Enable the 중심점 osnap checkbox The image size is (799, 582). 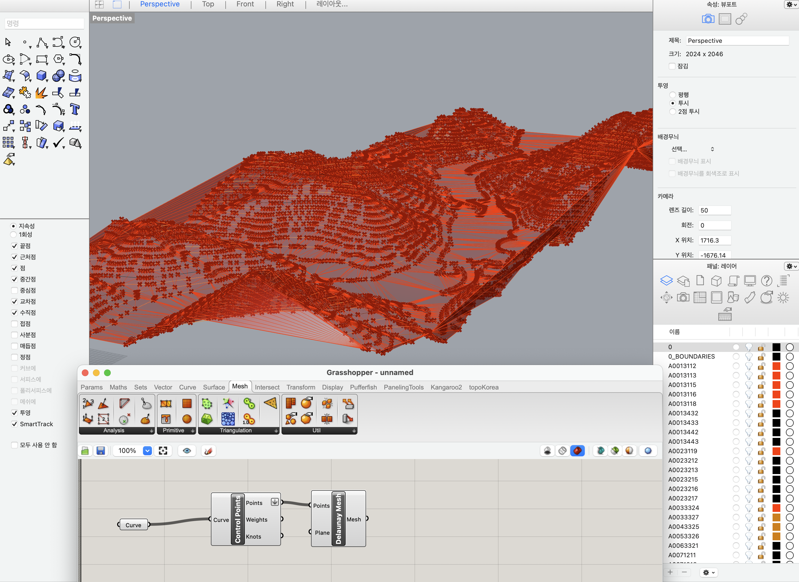tap(14, 290)
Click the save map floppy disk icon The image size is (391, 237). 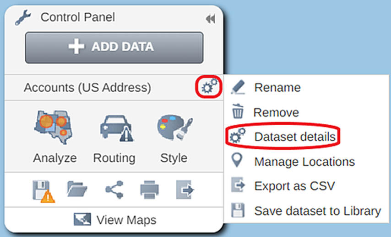pyautogui.click(x=43, y=191)
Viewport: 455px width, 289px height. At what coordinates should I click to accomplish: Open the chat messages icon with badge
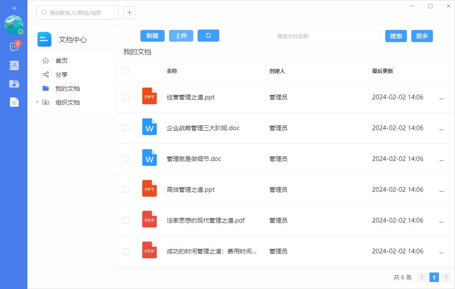(14, 47)
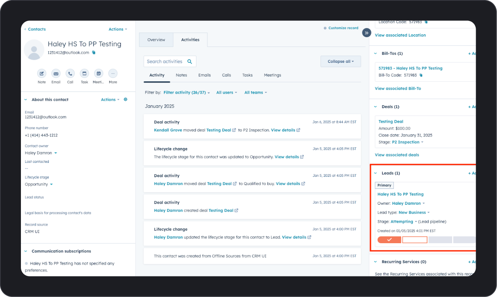Click the second lead stage progress segment
The width and height of the screenshot is (497, 297).
coord(414,240)
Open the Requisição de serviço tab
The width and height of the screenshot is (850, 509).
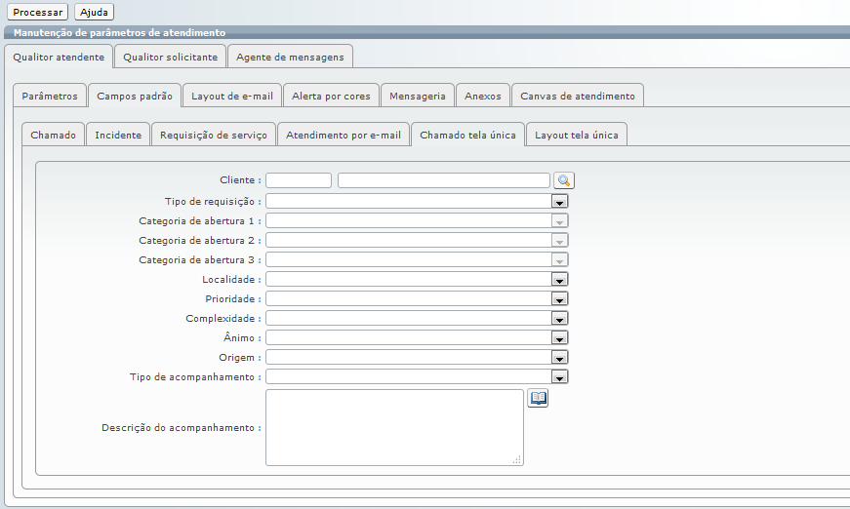coord(214,135)
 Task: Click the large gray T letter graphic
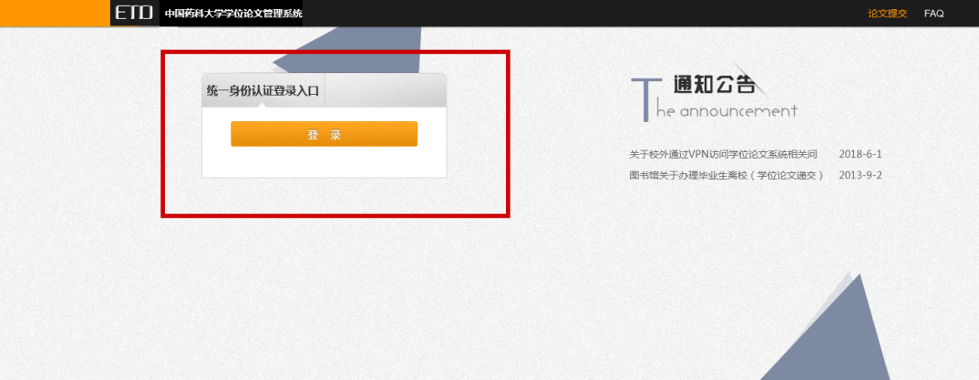644,98
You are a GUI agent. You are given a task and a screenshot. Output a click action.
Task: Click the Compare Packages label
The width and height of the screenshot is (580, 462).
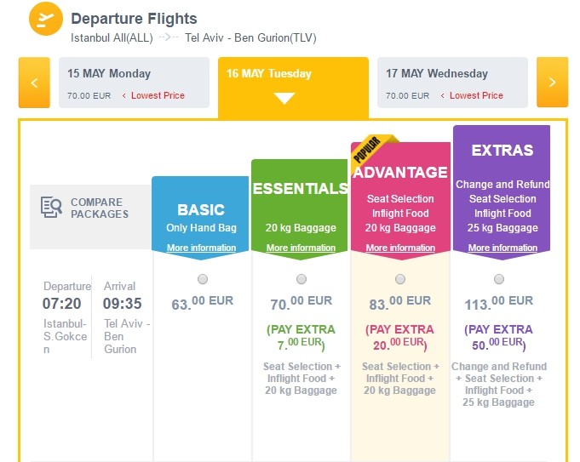[99, 208]
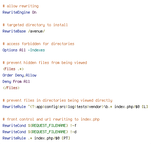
=====
### Ziel der Aufgabe
Schreibe die Zeilen von der Zeile mit „Task: Click the large gray T letter graphic“ bis zum Ende der Daten als nummerierte Liste ohne Leerzeilen um. Lass die Bilder dabei weg.

### Lösung der Aufgabe
1.  Task: Click the large gray T letter graphic
2. 644,98
3. You are a GUI agent. You are given a task and a screenshot. Output a click action.
4. Task: Click the Compare Packages label
5. The width and height of the screenshot is (580, 462).
6. [99, 208]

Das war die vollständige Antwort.